С этой второй позиции в центре (как и на левом фланге) мы не подались уже ни шагу назад.
Наполеон, перед захождением солнца, хотел взглянуть на первую позицию нашего левого фланга, занятую французами, но и там он нашел поле сражения еще не вполне в своей власти; русские ядра и даже пули не переставали его оспаривать, и он скоро удалился.
Последние выстрелы под Бородиным, уже в темноте, были сделаны по неприятелю нашим штабс-капитаном Ладыгиным, приведшим вторично 6 орудий первой легкой роты, и примкнувшим к Финляндскому полку, когда этот полк уже в девятом часу вечера отразил неприятельскую пехоту.
Наполеон, возвращаясь раздосадованный от Семеновских высот, позвал маршала Мортье и приказал подвинуть туда молодую гвардию, но отнюдь не переходить за овраг, который отделял нашу позицию. Он прибавил, что поручает ему удержать поле сражения (т. е. передовую часть); что он только этого желает, и чтобы он сделал все, что может, для выполнения этого и ничего более. Потом Наполеон скоро воротил Мортье, чтоб спросить, хорошо ли он его понял, предписывая ему отнюдь не завязывать дела, и главное, удержать поле сражения. Через час после того, он опять повторил ему то же приказание: ни в каком случае не подвигаться и не отступать. Это слова находившегося при Наполеоне Сегюра. Но даже и это робкое желание Наполеона не было выполнено. Ночная атака Платова опять смутила всю армию, отступившую к Колоцкому монастырю. Смятение достигло до ставки Наполеона, так что его старая гвардия стала «в ружье», «се qui, apres une victoire, parut un affront (что после победы показалось оскорблением), – прибавляет Сегюр. Конечно, слово „victoire“ после всего, им сказанного, есть ничто иное, как сарказм. Мы ночевали даже на наших первых позициях в Семеновском и на батарее Раевского. Поручик Карабьин батарейной роты графа Аракчеева, покрытый контузиями, один из офицеров этой роты, оставшийся на ногах с 4-мя орудиями из 12, был последний артиллерист, оставивший на рассвете 27-го августа, Бородинское поле, проведя безопасно ночь у Семеновской. На него наехал казачий разъезд (а не французы), который объявил ему об отступлении нашей армии к Можайску.

## ПРЕДОСТАВЛЕННЫЙ МАТЕРИАЛ
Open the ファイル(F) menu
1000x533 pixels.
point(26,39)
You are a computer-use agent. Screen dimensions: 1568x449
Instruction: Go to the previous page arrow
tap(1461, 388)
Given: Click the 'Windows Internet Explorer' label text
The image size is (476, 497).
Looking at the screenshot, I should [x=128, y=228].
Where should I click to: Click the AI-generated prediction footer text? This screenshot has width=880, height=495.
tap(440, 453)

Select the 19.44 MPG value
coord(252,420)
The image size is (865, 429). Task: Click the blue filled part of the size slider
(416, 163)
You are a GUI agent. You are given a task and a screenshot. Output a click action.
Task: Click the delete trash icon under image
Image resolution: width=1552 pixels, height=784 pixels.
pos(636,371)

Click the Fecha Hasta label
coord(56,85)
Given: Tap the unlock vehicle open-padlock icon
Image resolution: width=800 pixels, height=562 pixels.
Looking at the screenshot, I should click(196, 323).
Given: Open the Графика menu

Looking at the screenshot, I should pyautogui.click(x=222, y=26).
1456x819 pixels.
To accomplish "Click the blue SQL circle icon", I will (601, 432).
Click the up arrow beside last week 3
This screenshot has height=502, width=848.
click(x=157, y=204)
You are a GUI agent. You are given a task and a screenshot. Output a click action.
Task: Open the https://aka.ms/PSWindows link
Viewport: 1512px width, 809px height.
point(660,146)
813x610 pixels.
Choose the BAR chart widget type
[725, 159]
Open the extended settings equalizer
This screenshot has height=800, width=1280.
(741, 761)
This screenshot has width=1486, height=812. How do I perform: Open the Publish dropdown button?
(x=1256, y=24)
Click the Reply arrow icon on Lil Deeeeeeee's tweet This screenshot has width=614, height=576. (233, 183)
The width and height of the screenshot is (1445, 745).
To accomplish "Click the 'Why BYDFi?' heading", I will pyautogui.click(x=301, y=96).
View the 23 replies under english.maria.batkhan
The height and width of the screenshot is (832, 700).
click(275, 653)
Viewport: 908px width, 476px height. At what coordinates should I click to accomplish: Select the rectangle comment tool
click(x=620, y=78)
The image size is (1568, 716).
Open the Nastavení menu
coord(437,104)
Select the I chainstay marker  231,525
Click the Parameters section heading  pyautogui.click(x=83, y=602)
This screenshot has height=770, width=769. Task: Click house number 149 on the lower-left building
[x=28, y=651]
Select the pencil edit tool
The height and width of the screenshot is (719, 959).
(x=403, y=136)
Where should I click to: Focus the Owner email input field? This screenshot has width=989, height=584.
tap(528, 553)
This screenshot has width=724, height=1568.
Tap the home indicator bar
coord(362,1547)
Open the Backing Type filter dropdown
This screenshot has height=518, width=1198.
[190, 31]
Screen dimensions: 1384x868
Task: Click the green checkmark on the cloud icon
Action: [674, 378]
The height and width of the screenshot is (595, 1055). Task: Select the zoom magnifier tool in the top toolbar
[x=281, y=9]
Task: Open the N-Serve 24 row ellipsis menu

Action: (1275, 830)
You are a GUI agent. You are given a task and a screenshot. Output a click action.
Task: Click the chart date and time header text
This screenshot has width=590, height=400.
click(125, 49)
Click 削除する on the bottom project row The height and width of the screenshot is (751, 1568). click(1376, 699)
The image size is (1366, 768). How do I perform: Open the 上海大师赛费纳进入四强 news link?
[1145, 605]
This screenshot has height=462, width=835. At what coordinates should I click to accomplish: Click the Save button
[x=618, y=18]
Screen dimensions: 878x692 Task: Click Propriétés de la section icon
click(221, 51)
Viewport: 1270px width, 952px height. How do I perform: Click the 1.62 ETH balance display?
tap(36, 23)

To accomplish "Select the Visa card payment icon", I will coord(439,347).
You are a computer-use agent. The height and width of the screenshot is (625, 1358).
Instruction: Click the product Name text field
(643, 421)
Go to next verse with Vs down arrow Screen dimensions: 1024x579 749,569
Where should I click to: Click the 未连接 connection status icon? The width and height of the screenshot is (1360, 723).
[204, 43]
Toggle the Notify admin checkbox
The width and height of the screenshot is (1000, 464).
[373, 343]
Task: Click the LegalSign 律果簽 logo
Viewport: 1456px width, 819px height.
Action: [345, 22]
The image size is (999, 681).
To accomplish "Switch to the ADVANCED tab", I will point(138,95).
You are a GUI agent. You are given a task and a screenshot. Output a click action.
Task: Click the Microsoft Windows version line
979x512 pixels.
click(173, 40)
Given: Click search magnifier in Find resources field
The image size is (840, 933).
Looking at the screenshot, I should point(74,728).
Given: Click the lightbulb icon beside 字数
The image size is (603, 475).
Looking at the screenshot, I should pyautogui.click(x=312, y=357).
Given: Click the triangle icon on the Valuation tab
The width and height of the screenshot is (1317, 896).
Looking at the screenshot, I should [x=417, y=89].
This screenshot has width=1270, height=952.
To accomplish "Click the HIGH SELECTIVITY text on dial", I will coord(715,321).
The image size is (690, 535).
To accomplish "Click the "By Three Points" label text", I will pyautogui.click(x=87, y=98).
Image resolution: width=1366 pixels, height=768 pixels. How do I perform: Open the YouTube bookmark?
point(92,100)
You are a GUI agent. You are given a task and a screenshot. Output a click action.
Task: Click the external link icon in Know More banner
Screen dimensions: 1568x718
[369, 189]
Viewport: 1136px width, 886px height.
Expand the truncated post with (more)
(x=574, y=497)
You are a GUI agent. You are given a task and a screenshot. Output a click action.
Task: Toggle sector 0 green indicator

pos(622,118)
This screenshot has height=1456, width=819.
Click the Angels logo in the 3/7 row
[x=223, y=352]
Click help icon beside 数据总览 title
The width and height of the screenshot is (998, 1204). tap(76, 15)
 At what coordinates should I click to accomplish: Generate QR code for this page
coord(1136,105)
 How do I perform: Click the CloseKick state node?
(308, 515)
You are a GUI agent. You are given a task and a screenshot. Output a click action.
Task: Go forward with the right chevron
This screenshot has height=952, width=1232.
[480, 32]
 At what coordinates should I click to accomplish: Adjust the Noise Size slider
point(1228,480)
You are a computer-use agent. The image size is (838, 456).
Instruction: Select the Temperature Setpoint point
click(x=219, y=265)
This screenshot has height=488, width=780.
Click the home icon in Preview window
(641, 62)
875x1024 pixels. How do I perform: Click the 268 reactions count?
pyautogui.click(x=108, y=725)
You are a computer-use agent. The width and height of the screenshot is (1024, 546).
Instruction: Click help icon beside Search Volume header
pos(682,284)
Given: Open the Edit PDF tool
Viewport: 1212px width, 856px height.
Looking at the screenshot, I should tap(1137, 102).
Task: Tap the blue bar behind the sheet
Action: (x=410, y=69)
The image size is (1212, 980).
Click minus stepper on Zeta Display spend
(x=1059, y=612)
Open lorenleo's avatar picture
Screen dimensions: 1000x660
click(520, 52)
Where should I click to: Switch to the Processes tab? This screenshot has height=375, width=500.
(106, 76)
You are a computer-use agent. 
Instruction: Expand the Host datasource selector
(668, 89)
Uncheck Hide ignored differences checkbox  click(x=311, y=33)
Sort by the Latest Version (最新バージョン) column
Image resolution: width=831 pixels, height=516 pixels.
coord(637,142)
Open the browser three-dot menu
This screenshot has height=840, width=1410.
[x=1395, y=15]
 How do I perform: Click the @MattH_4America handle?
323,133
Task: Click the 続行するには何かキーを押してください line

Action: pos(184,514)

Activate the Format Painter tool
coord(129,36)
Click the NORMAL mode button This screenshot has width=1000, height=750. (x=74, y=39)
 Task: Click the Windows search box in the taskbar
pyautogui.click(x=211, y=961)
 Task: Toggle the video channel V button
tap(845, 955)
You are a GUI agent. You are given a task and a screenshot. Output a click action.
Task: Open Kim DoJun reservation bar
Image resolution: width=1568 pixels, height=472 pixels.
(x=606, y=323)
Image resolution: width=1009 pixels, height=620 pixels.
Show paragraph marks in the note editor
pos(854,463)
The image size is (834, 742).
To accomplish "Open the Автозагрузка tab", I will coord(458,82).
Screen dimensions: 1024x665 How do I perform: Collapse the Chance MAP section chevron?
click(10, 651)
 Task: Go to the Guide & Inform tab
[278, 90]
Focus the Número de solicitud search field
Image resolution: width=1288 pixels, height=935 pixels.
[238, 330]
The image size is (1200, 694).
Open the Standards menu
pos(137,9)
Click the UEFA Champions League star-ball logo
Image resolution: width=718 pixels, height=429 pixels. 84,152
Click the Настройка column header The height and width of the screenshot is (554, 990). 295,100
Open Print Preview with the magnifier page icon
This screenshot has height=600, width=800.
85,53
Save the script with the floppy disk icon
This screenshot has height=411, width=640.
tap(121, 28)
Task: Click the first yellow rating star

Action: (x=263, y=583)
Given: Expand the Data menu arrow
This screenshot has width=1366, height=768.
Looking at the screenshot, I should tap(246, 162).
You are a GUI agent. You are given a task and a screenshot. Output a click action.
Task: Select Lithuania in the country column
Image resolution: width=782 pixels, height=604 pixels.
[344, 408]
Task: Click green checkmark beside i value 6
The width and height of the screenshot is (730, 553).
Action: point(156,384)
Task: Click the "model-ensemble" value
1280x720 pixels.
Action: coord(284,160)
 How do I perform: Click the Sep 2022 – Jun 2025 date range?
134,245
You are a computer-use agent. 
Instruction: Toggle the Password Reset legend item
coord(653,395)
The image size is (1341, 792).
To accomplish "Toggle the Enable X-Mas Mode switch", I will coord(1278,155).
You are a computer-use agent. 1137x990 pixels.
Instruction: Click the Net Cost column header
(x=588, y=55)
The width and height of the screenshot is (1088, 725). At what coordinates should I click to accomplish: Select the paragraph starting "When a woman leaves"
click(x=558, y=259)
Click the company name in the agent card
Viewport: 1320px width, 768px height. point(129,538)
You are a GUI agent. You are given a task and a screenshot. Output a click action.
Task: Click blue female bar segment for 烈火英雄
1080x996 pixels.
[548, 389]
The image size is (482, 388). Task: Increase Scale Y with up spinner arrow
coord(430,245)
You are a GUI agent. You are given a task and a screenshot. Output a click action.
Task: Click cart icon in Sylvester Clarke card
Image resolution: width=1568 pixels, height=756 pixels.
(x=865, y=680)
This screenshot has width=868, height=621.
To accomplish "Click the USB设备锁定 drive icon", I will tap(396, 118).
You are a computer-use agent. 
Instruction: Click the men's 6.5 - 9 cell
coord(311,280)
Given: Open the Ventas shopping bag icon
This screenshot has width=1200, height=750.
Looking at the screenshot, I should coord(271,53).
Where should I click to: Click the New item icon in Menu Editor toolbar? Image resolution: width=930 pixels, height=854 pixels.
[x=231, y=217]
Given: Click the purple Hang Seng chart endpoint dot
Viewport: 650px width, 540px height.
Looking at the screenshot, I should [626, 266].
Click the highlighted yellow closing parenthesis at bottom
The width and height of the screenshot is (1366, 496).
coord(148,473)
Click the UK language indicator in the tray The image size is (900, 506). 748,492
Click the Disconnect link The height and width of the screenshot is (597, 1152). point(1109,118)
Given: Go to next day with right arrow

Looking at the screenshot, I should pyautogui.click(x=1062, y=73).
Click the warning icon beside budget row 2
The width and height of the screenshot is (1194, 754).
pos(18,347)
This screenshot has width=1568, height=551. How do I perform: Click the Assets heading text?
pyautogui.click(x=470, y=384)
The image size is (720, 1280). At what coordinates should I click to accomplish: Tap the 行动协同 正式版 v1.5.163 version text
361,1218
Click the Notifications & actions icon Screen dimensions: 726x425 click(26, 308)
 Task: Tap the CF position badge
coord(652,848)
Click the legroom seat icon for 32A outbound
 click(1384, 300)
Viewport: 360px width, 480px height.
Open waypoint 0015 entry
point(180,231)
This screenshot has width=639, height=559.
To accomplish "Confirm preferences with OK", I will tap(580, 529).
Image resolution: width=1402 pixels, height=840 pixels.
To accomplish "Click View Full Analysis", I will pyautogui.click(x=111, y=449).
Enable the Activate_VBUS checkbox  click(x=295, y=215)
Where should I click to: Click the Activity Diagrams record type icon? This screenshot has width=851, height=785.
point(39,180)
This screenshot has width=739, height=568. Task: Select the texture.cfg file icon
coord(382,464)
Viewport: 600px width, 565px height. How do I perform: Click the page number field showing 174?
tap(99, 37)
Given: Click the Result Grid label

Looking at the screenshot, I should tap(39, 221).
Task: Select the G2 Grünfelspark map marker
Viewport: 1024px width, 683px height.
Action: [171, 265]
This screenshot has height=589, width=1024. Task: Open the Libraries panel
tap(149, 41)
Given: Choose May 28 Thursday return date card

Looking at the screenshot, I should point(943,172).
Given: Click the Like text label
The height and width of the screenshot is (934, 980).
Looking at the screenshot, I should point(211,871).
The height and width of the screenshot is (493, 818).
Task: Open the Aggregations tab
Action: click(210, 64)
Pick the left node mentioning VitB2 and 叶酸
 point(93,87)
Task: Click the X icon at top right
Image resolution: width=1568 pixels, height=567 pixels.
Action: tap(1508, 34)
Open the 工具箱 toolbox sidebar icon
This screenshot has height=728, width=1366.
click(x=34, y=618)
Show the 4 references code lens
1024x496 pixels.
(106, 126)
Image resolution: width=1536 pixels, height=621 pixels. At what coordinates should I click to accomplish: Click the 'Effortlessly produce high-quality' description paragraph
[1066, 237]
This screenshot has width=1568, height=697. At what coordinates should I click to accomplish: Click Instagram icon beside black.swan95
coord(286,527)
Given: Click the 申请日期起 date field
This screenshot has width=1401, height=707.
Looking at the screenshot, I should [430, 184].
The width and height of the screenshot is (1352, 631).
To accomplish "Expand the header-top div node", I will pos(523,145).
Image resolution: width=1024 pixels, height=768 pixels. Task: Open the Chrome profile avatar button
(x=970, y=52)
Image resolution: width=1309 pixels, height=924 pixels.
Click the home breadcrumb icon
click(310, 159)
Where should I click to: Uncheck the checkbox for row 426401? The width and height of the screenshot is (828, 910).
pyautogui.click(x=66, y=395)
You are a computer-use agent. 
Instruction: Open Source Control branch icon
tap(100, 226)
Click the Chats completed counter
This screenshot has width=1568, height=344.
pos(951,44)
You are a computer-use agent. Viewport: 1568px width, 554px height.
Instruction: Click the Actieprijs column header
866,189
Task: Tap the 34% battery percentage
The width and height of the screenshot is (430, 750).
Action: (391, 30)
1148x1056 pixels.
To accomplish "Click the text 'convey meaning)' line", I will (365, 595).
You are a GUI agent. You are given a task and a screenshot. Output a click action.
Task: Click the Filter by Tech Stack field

## ЗАДАНИЯ К ТЕКСТУ
A. Каких лиц упоминает по имени или фамилии отрывок о Бородинском сражении? Перечислите всех.
B. Кто, согласно отрывку о Бородинском сражении, сообщил поручику Карабьину об отступлении армии и куда она отступала?
C. Перескажите отрывок о Бородинском сражении в двух предложениях.
Материал самостоятельный и с отрывком не связан.

## ОТВЕТЫ К ЗАДАНИЯМ
A. Наполеон, Ладыгин, Мортье, Сегюр, Платов, Раевский, Аракчеев, Карабьин.

B. Казачий разъезд; армия отступала к Можайску.

C. Со второй позиции русские войска больше не отступали, а последние выстрелы уже в темноте сделал штабс-капитан Ладыгин. Наполеон велел маршалу Мортье лишь удержать поле сражения, однако ночная атака Платова снова смутила армию Наполеона, а русские ночевали на своих первых позициях.